Amsterdam-based AI cloud company Nebius (Nasdaq: NBIS) has closed its acquisition of Eigen AI, the inference and model optimization startup founded by alumni of MIT's HAN Lab, in a cash-and-stock deal valued at approximately $643 million at signing.
A 20-Person Team With Outsized Leverage
Announced on May 1 and completed on June 10 following regulatory approvals, the deal consists of up to $98 million in cash plus 3.8 million Nebius Class A shares, with vesting terms designed to retain Eigen AI's key personnel. That is a striking price for a roughly 20-person company — a bet that inference optimization has become one of the most valuable layers of the AI infrastructure stack. Eigen AI, co-founded by MIT HAN Lab researchers Hanrui Wang and Wei-Chen Wang, claims up to 10x cost reductions through full-stack optimization spanning model compression, fine-tuning and inference serving.

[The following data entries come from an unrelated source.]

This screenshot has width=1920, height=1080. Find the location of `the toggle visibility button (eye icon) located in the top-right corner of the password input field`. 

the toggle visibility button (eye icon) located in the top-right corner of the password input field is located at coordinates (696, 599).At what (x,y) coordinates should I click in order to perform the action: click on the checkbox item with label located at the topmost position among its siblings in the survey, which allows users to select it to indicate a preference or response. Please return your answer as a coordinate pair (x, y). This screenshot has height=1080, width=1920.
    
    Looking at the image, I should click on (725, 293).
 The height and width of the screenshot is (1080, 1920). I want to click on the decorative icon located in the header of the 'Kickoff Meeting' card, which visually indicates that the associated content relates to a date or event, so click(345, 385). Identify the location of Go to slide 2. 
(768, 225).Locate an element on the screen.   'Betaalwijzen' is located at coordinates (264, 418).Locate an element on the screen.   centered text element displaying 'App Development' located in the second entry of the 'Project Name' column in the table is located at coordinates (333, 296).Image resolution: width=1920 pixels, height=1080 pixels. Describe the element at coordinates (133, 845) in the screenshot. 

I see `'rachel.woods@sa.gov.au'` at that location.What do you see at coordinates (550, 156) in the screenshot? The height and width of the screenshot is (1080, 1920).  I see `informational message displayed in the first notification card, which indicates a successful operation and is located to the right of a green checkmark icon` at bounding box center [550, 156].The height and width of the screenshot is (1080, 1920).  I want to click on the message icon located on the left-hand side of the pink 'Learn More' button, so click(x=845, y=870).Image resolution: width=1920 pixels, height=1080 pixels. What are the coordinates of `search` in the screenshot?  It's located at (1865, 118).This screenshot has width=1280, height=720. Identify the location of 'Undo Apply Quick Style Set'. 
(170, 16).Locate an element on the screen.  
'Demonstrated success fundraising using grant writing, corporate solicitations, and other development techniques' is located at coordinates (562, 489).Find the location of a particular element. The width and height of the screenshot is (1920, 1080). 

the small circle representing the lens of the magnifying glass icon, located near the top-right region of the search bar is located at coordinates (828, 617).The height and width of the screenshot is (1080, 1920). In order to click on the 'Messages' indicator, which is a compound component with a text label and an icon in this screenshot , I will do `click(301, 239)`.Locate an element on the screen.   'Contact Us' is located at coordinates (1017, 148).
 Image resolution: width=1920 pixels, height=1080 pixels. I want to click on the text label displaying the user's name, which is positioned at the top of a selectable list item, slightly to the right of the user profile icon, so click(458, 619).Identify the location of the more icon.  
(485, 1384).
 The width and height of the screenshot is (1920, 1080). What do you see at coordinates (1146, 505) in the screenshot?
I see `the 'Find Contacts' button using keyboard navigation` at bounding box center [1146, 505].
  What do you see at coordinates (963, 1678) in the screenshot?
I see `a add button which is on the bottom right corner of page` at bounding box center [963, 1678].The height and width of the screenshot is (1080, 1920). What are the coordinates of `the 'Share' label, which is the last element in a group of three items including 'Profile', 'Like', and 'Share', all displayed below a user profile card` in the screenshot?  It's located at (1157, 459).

Inside Nebius Token Factory
Eigen AI's optimization layers are being integrated directly into Nebius Token Factory, the company's managed inference platform, which provides autoscaling endpoints and fine-tuning pipelines across major open-source models including Llama, DeepSeek, Qwen and Gemma. Eigen's technology maximizes the number of tokens each NVIDIA GPU can generate, squeezing more revenue out of the same silicon — the core economics behind the deal.
A US Beachhead
The acquisition also marks Nebius's expansion into the United States: Eigen AI's founding researchers are establishing an engineering and research hub for Nebius in the San Francisco Bay Area. The move lands amid an intense scramble for AI compute efficiency, as neoclouds like Together AI, which just raised $800M at an $8.3B valuation, race to differentiate on cost per token rather than raw GPU counts.
The deal extends a wave of consolidation across the AI and robotics stack, from Symbotic's purchase of ARMS Innovations to infrastructure plays like Raja Koduri's Oxmiq and Sail Research's $80M raise to cut AI agent compute costs. For Nebius, which reported closing the deal alongside the opening of three new UK data centers, the message is consistent: own every layer that turns electricity into tokens.
Reporting based on coverage from Nebius Newsroom, Techzine and Yahoo Finance.